In my view, the suggestions offered can be hit and miss. Very anecdotally I find that:
- About 50% of the time the suggestions get in the way of what I'm trying to do. They are a distraction that I need to dismiss in order to type what I want to.
- About 30% of the time the suggestions look like they might be useful, but after accepting them there is some syntax or logic error from context that the assistant has inferred that I then need to correct manually.
- About 20% of the suggestions are exactly what I need and the assistant save me some typing.
At best I reckon I might get a minor increase in typing speed by using the suggestions. Your experience my vary.
However, the proposed value of this feature reminds me of some of the typical Doubts about implementing Pair Programming, the most relevant part being:
There are many factors that influence your effectiveness as a programmer: Typing speed isn't the most important thing.
Conclusions
I've been critical of the benefits of coding assistants. I've argued that many of the major features have minor value at best and some (generating tests) should be avoided.

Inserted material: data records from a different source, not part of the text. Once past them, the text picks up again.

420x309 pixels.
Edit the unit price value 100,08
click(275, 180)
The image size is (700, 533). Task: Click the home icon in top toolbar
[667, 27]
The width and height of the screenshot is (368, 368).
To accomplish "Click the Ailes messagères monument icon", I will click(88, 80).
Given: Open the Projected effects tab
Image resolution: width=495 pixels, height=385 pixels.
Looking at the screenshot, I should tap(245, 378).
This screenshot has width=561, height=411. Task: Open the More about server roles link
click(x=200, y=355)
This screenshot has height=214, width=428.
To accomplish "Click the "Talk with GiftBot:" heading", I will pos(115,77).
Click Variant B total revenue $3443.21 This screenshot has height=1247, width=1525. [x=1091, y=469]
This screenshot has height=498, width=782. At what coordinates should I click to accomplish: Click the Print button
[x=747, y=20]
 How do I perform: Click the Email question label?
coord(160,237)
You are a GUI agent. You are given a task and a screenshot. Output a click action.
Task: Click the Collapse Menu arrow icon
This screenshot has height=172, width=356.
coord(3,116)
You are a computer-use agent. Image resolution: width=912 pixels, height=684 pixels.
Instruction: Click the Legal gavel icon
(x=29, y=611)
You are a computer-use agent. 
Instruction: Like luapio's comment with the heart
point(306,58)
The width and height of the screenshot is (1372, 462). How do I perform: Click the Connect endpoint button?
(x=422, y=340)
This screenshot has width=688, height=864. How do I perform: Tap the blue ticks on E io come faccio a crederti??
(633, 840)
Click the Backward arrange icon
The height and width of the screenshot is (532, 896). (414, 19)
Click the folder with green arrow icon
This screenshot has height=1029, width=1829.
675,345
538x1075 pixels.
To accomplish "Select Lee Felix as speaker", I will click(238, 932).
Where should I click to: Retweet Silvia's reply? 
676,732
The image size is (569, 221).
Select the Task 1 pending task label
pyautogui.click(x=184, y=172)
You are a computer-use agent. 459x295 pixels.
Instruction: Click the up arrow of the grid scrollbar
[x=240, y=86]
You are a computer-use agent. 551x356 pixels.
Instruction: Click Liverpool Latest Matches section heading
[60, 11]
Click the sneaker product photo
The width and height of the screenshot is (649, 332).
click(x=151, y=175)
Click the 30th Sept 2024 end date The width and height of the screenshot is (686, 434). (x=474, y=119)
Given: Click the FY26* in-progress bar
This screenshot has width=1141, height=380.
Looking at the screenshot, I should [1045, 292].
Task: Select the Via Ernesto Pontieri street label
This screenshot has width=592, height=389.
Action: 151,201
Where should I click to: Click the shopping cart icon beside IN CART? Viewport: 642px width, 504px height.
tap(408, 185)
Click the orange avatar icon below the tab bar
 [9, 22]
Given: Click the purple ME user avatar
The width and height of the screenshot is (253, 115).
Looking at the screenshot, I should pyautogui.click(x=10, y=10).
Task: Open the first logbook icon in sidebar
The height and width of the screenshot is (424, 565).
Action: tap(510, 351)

I think there is absolutely value in AI tooling and, as it evolves, it will continue to impact the software industry. But, based on the experiences I have outlined in this article, I do not think the value will come from automating the writing and construction of code. AI's greatest benefit is in enhancing our creativity. Whether it’s generating new ideas, helping with experimentation, providing unconventional problem-solving approaches, or exploring cross-disciplinary insights, AI serves as an invaluable creative partner. I will examine these ideas more in a future article.
In summary, my take-aways for those considering using coding assistants are:
- For minor, incremental code changes, manual implementation is often faster. Writing code directly, rather than crafting AI prompts, usually saves time while allowing TDD to drive code quality and maintainability.
- For larger changes, breaking them into smaller, manageable increments is best. This aligns with best software engineering practices.
- If using a coding assistant, rigorously verify the output. AI-generated code may contain logic errors, security vulnerabilities, and performance inefficiencies.
- Be sceptical of AI-generated code explanations. The reasoning provided may be incomplete or misleading.
- Prefer TDD over relying on AI-generated tests. TDD ensures tests guide software design, rather than being an afterthought.
- Explaining errors seems to have some value. Debugging ambiguous errors can be time-consuming, but assistants can suggest areas to investigate, speeding up resolution.
- Code completion suggestions may slightly improve typing speed. But typing speed is not the most important thing about being an effective developer.
Ultimately, coding assistants are not a replacement for fundamental software engineering practices. If used then they should be used with a critical eye, ensuring that generated code aligns with best practices and business requirements. As developers we must remain engaged in the coding process, leveraging these tools to enhance thoughtful software design and rigorous testing rather than relying on them or expecting them to do the work for us.